Here is an overview of the steps you must take to own part of the crypto royalty action.
Buy cryptocurrency
The first step in investing in a project to receive crypto-royalties is to buy cryptocurrencies.
To do this you need a wallet where you will receive the currency you have purchased.
An electronic wallet is a program that you load on your computer or external device. You can also use an online wallet, but these are less secure than keeping cryptocurrencies on your own devices.

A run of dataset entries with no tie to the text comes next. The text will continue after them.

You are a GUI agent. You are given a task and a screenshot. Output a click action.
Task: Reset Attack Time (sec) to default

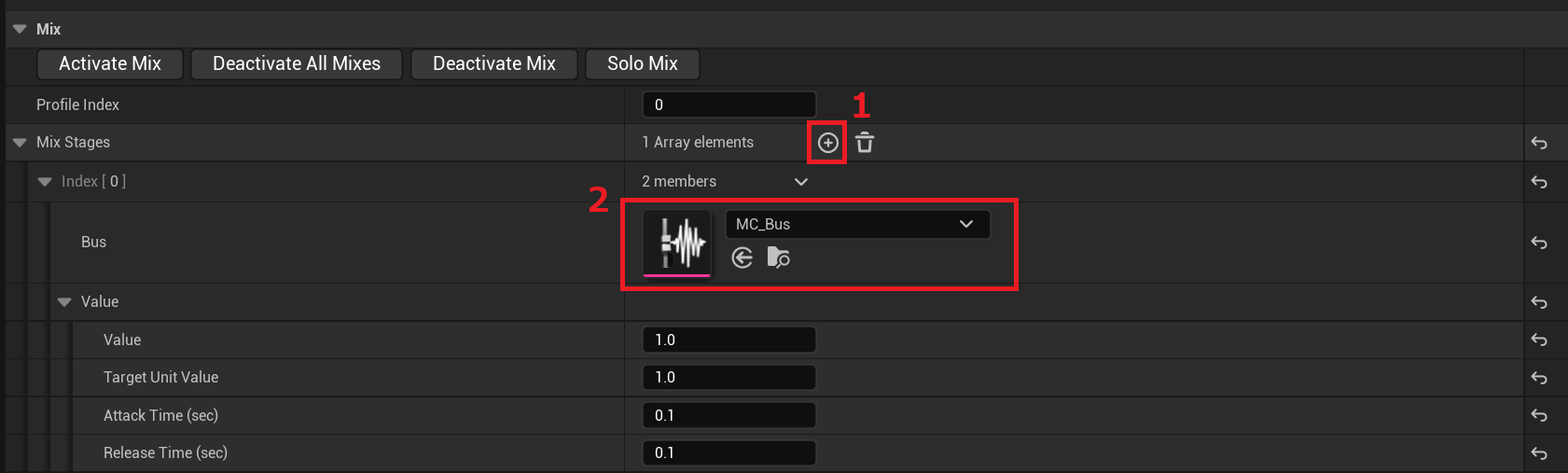click(1539, 416)
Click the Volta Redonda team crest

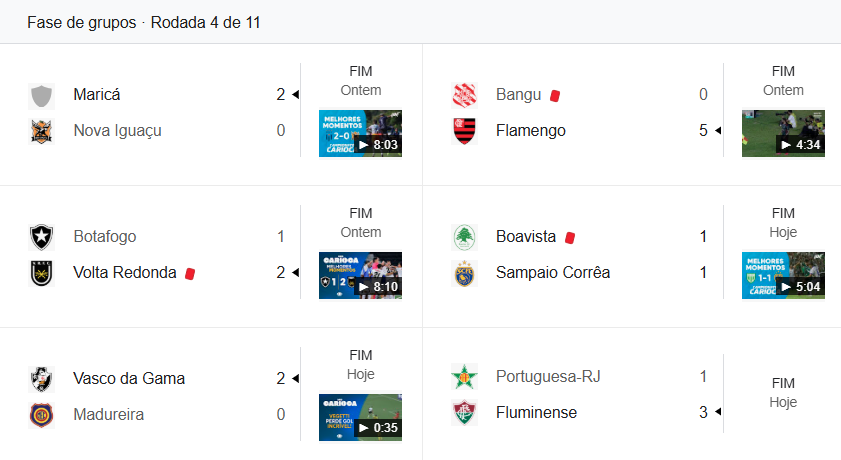(41, 273)
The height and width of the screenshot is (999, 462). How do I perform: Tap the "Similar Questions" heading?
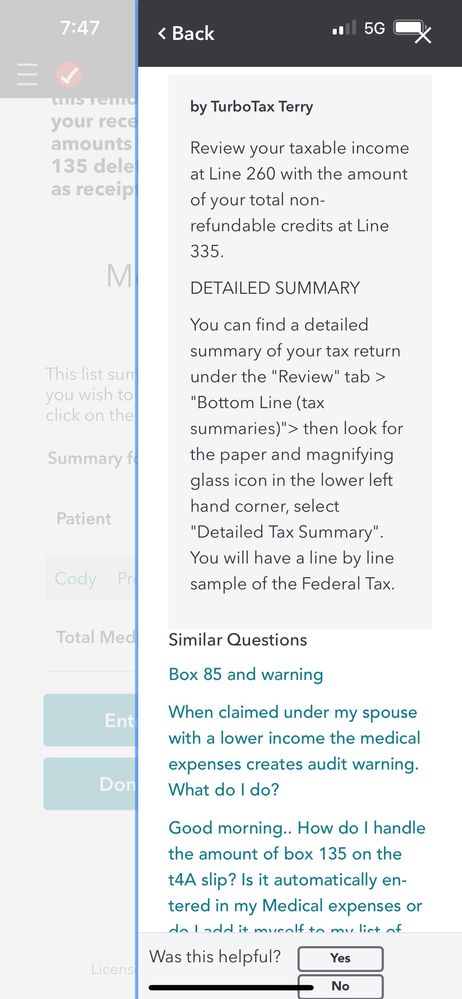(238, 640)
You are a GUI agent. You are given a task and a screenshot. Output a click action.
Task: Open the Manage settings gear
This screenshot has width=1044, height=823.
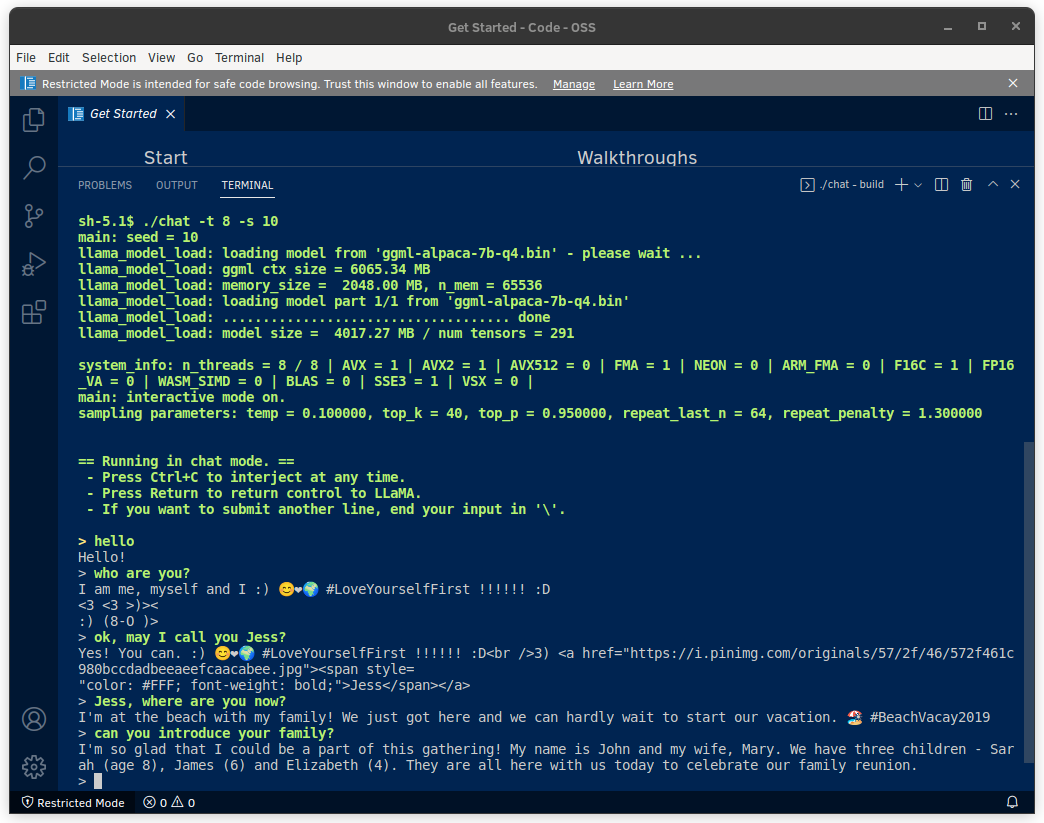click(x=33, y=766)
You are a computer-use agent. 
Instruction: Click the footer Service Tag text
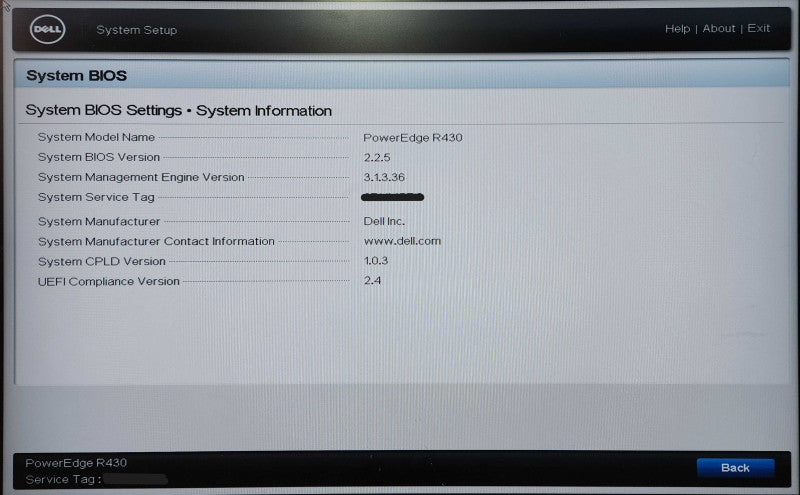click(x=63, y=480)
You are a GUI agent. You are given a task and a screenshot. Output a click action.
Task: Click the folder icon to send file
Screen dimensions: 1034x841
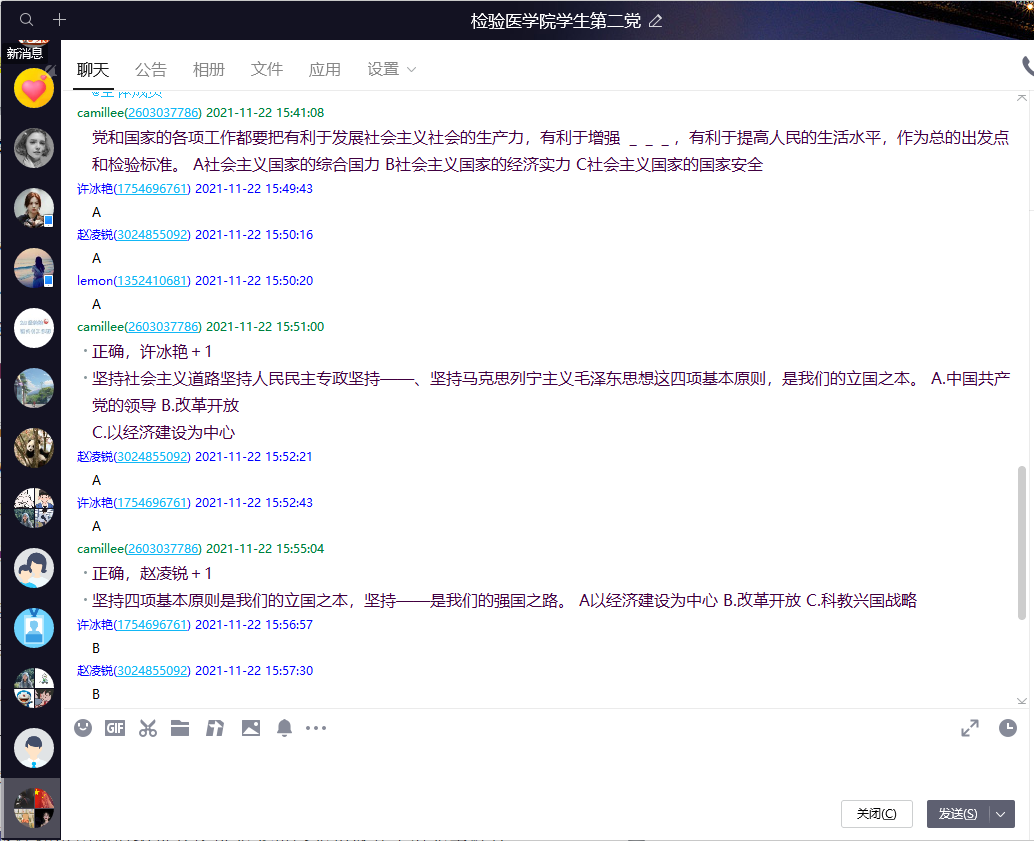180,728
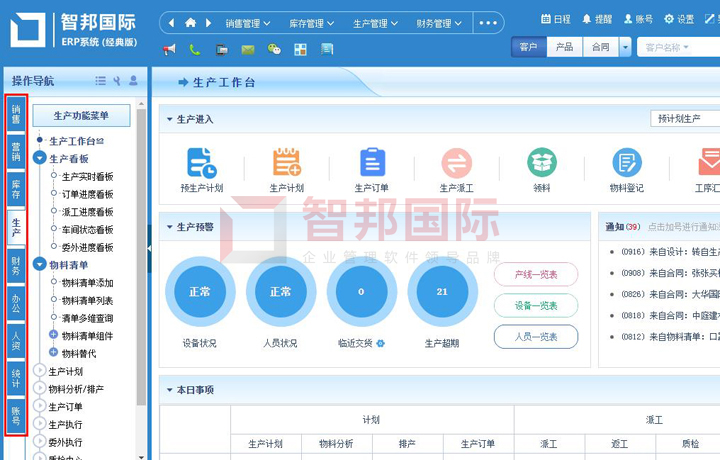The width and height of the screenshot is (720, 460).
Task: Select the 产品 search type toggle
Action: point(564,47)
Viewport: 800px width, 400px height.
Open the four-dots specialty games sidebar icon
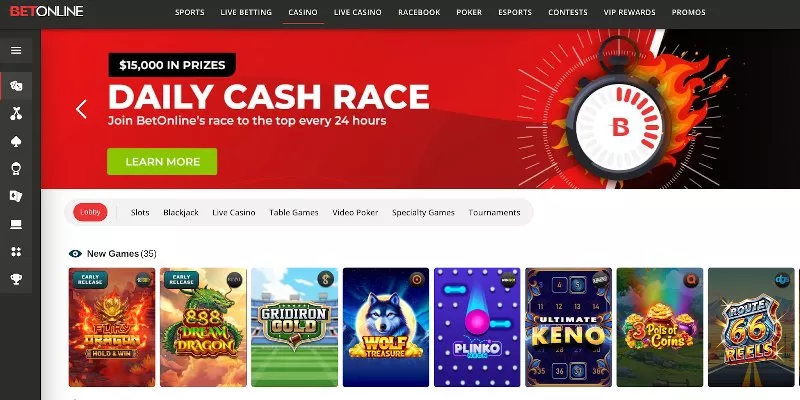pos(16,252)
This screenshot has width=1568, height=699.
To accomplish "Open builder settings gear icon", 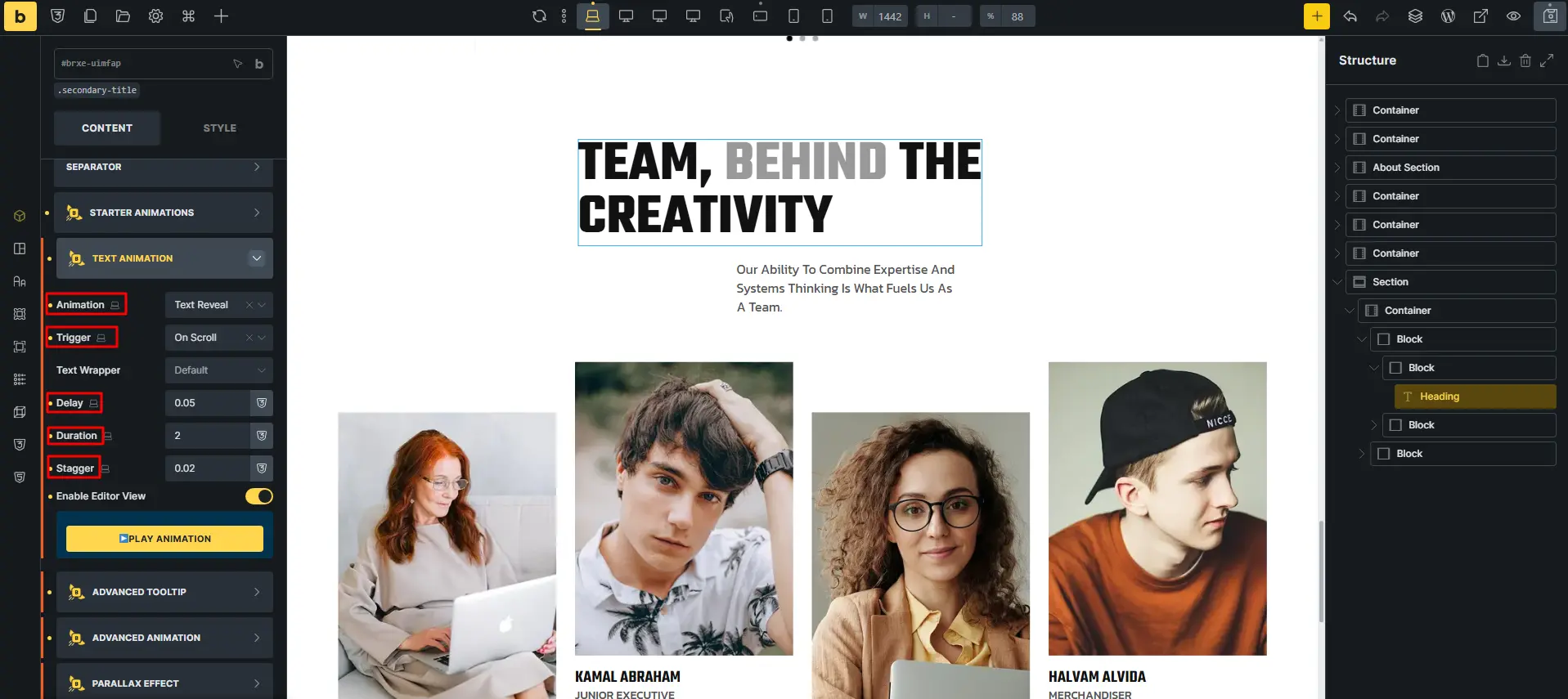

Once you have a wallet, you need to open an account on a cryptocurrency exchange. The stock exchange is the place where you want to buy the cryptocurrency you want.
Once your account is open and you have been verified, you will be asked to deposit money into your swap account.
When you buy a cryptocurrency, you are effectively trading dollars or other real money for virtual money such as Bitcoin or Ethereum.
Popular and safe exchanges are Coinbase and Binance, and safe wallets are available from Trezor, Ledger and Metamask.
2. Identify a project to invest in
There are many different projects available that you can invest in, with new ones coming online every day.
To keep track of existing projects and become aware of new projects, sites like CoinGecko and CryptoSlate offer research platforms and comments. You can also join groups on Twitter and Facebook as well as attend crypto conferences to get the latest information.
Once you have found a project that interests you and you have performed due diligence, it is time to make the investment.
3. Make your investment
To invest in a project, you need to buy a token.
Each project has a wallet address to which you must transfer your cryptocurrency. When you buy a token, it is referred to as a swap. This is because you are replacing one token with another.
Each project will have several cryptocurrency tokens that they will accept in exchange for their project token.
There will be an exchange rate where you will see how many project tokens you will receive for the cryptocurrency tokens you want to invest in.
Also remember that each platform has something called “gas charges”. This is the cost of replacing one token with another on their network. These fees fluctuate throughout the day and are related to online traffic.
To minimize the amount you pay in fees, it is worth keeping track of the times of day when the fees are lower. There are sites like crypto.com and etherscan.io, where you can track the latest gas charges and look at historical data to time your purchases.
4. Keep track of your investment
It is important that you stay up to date on what is happening with each project you have invested in.
Various websites provide comments on what is happening in the cryptocurrency markets, so it is not difficult to find new projects to invest in and keep track of your portfolio.
You should also monitor your investments by checking the project’s website, following their social media accounts or joining project disputes.
The line between gambling and investing can sometimes be blurred, but through careful research and sound money management strategies, your investment in crypto-technology royalty tokens can pay off.